Haplotype pedigree seems fine to me, but nowhere near as great as recombigree!

I was missing some <joke></joke> tags here as well. The whimsical words are good fun, but I don't think we should put them in the paper. It's all confusing enough as it is!

petrelharp commented 6 years ago

Haplotype pedigree seems fine to me, but nowhere near as great as recombigree!

I was missing some tags here as well. The whimsical words are good fun, but I don't think we should put them in the paper.

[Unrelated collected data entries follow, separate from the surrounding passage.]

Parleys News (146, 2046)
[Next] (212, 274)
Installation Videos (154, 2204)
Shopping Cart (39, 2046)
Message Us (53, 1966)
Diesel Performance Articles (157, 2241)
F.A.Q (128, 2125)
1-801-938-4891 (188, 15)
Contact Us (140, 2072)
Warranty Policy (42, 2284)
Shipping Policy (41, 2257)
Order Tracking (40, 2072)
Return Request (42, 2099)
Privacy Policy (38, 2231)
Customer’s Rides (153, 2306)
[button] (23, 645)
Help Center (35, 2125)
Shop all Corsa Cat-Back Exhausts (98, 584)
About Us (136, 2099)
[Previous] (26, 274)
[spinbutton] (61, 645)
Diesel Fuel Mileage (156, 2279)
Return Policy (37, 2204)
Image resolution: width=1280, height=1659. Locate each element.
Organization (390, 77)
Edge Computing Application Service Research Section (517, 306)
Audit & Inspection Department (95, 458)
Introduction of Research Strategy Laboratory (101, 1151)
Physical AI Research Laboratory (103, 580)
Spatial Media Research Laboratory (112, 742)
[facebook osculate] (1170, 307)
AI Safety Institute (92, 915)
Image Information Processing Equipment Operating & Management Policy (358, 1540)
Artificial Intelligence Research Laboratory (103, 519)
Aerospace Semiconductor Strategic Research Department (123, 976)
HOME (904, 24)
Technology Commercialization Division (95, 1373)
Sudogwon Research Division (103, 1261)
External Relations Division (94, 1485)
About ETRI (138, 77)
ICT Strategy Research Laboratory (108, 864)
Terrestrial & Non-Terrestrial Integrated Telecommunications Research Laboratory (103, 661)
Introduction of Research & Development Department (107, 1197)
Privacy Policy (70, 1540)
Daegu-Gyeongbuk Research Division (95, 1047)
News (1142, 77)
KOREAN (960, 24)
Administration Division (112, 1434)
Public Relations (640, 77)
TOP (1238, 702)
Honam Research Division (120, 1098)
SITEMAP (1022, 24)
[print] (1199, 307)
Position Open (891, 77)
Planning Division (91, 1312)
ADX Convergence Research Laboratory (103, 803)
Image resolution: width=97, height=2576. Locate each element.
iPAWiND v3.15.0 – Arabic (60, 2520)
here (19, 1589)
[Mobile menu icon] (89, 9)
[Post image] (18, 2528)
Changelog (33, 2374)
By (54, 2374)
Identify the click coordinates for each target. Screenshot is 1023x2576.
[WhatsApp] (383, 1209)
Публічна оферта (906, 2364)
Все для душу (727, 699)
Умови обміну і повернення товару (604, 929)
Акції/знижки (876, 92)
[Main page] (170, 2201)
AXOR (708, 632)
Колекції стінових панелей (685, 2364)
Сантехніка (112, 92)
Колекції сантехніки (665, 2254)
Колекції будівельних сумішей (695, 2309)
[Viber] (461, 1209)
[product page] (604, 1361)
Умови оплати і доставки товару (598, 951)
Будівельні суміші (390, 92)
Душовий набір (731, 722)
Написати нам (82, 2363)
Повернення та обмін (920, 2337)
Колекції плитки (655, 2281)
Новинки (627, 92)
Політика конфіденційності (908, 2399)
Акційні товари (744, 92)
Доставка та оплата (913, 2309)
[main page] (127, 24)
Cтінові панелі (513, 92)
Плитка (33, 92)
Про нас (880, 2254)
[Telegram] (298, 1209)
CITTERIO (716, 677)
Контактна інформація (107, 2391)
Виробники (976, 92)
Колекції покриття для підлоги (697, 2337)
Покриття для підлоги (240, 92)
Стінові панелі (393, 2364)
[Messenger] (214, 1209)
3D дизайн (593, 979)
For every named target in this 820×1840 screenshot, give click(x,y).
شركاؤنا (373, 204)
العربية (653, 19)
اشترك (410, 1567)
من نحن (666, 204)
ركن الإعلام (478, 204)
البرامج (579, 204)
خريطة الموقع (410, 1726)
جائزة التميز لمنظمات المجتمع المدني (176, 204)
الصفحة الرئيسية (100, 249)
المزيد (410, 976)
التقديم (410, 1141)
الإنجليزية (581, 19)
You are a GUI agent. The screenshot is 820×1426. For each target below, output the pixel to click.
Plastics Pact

It's all confusing enough as it is!

I agree; was hoping that brainstorming would come up with something more useful and less whimsical.

petrelharp commented 6 years ago

I'm going with "embelished pedigree" and/or "haplotype pedigree" on the current pass-through.

jeromekelleher commented 6 years ago

Sounds good to me.

ashander commented 6 years ago

over in #34 I edited @molpopgen 's use of 'ancestry tracking' to say 'pedigree recording'. I actually like the former a little better --- it is more descriptive to me of what we are actually doing in the simulation --- but the latter is more consistent with how we've described things elsewhere in the ms.

molpopgen commented 6 years ago

I tend to think of this as a "segment-wise ancestry tracking", leading me to write ancestry tracking each time.

jeromekelleher commented 6 years ago

I think we can use both 'ancestry tracking' and 'pedigree recording'; they're both descriptive of what we're doing.